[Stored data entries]
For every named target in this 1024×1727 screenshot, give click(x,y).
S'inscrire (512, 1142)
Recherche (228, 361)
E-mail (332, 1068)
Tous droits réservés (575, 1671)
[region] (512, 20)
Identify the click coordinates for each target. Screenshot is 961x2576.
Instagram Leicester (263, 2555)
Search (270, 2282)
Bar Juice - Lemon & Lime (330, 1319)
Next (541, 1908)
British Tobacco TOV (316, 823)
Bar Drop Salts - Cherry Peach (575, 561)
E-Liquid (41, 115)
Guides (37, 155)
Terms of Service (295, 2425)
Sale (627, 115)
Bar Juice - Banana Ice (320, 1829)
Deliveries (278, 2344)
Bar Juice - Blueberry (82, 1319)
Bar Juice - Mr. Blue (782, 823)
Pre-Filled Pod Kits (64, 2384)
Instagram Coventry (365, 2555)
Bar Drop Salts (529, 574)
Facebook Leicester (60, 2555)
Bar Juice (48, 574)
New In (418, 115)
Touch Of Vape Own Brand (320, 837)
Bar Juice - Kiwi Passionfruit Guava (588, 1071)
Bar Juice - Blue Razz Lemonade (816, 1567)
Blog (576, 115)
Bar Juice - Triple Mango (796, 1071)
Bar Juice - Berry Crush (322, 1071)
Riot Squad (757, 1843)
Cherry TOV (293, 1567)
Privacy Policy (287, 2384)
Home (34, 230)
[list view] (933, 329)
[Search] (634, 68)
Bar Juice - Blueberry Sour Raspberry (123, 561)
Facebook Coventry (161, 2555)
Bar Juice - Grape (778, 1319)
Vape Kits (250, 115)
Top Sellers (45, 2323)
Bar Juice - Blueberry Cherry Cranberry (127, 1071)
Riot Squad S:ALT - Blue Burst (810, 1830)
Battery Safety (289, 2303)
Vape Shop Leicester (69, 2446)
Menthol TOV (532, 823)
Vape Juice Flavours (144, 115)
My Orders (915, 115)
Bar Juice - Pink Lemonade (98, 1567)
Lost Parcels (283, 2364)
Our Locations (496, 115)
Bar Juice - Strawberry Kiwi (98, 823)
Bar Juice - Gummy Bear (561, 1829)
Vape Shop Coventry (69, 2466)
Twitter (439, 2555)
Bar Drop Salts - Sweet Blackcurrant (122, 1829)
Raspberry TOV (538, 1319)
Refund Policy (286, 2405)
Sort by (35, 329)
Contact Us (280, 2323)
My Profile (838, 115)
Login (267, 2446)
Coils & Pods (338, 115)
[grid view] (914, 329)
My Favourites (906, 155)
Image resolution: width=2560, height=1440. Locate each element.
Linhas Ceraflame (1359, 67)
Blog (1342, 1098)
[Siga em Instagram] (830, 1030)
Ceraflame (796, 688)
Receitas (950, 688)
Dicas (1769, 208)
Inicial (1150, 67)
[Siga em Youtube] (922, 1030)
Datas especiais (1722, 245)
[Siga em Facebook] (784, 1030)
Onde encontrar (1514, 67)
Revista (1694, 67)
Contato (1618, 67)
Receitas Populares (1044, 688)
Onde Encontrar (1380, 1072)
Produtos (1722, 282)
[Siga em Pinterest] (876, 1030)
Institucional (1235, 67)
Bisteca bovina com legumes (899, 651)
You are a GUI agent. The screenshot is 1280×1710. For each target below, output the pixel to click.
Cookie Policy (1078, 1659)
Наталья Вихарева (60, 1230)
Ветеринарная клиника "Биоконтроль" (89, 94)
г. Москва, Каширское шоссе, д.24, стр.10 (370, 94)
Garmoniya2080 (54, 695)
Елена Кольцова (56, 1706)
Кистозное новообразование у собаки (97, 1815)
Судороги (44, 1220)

• _WHAT THE EXERCISE ASKS_
Copy every entry exactly, missing none.

• _SOLUTION_
For every named target in this 1024×1727 screenshot, give click(x,y).
S'inscrire (512, 1142)
Recherche (228, 361)
E-mail (332, 1068)
Tous droits réservés (575, 1671)
[region] (512, 20)
Identify the click coordinates for each target. Screenshot is 961x2576.
Instagram Leicester (263, 2555)
Search (270, 2282)
Bar Juice - Lemon & Lime (330, 1319)
Next (541, 1908)
British Tobacco TOV (316, 823)
Bar Drop Salts - Cherry Peach (575, 561)
E-Liquid (41, 115)
Guides (37, 155)
Terms of Service (295, 2425)
Sale (627, 115)
Bar Juice - Banana Ice (320, 1829)
Deliveries (278, 2344)
Bar Juice - Blueberry (82, 1319)
Bar Juice - Mr. Blue (782, 823)
Pre-Filled Pod Kits (64, 2384)
Instagram Coventry (365, 2555)
Bar Drop Salts (529, 574)
Facebook Leicester (60, 2555)
Bar Juice (48, 574)
New In (418, 115)
Touch Of Vape Own Brand (320, 837)
Bar Juice - Kiwi Passionfruit Guava (588, 1071)
Bar Juice - Blue Razz Lemonade (816, 1567)
Blog (576, 115)
Bar Juice - Triple Mango (796, 1071)
Bar Juice - Berry Crush (322, 1071)
Riot Squad (757, 1843)
Cherry TOV (293, 1567)
Privacy Policy (287, 2384)
Home (34, 230)
[list view] (933, 329)
[Search] (634, 68)
Bar Juice - Blueberry Sour Raspberry (123, 561)
Facebook Coventry (161, 2555)
Bar Juice - Grape (778, 1319)
Vape Kits (250, 115)
Top Sellers (45, 2323)
Bar Juice - Blueberry Cherry Cranberry (127, 1071)
Riot Squad S:ALT - Blue Burst (810, 1830)
Battery Safety (289, 2303)
Vape Shop Leicester (69, 2446)
Menthol TOV (532, 823)
Vape Juice Flavours (144, 115)
My Orders (915, 115)
Bar Juice - Pink Lemonade (98, 1567)
Lost Parcels (283, 2364)
Our Locations (496, 115)
Bar Juice - Strawberry Kiwi (98, 823)
Bar Juice - Gummy Bear (561, 1829)
Vape Shop Coventry (69, 2466)
Twitter (439, 2555)
Bar Drop Salts - Sweet Blackcurrant (122, 1829)
Raspberry TOV (538, 1319)
Refund Policy (286, 2405)
Sort by (35, 329)
Contact Us (280, 2323)
My Profile (838, 115)
Login (267, 2446)
Coils & Pods (338, 115)
[grid view] (914, 329)
My Favourites (906, 155)
Image resolution: width=2560, height=1440. Locate each element.
Linhas Ceraflame (1359, 67)
Blog (1342, 1098)
[Siga em Instagram] (830, 1030)
Ceraflame (796, 688)
Receitas (950, 688)
Dicas (1769, 208)
Inicial (1150, 67)
[Siga em Youtube] (922, 1030)
Datas especiais (1722, 245)
[Siga em Facebook] (784, 1030)
Onde encontrar (1514, 67)
Revista (1694, 67)
Contato (1618, 67)
Receitas Populares (1044, 688)
Onde Encontrar (1380, 1072)
Produtos (1722, 282)
[Siga em Pinterest] (876, 1030)
Institucional (1235, 67)
Bisteca bovina com legumes (899, 651)
You are a GUI agent. The screenshot is 1280×1710. For each target below, output the pixel to click.
Cookie Policy (1078, 1659)
Наталья Вихарева (60, 1230)
Ветеринарная клиника "Биоконтроль" (89, 94)
г. Москва, Каширское шоссе, д.24, стр.10 (370, 94)
Garmoniya2080 (54, 695)
Елена Кольцова (56, 1706)
Кистозное новообразование у собаки (97, 1815)
Судороги (44, 1220)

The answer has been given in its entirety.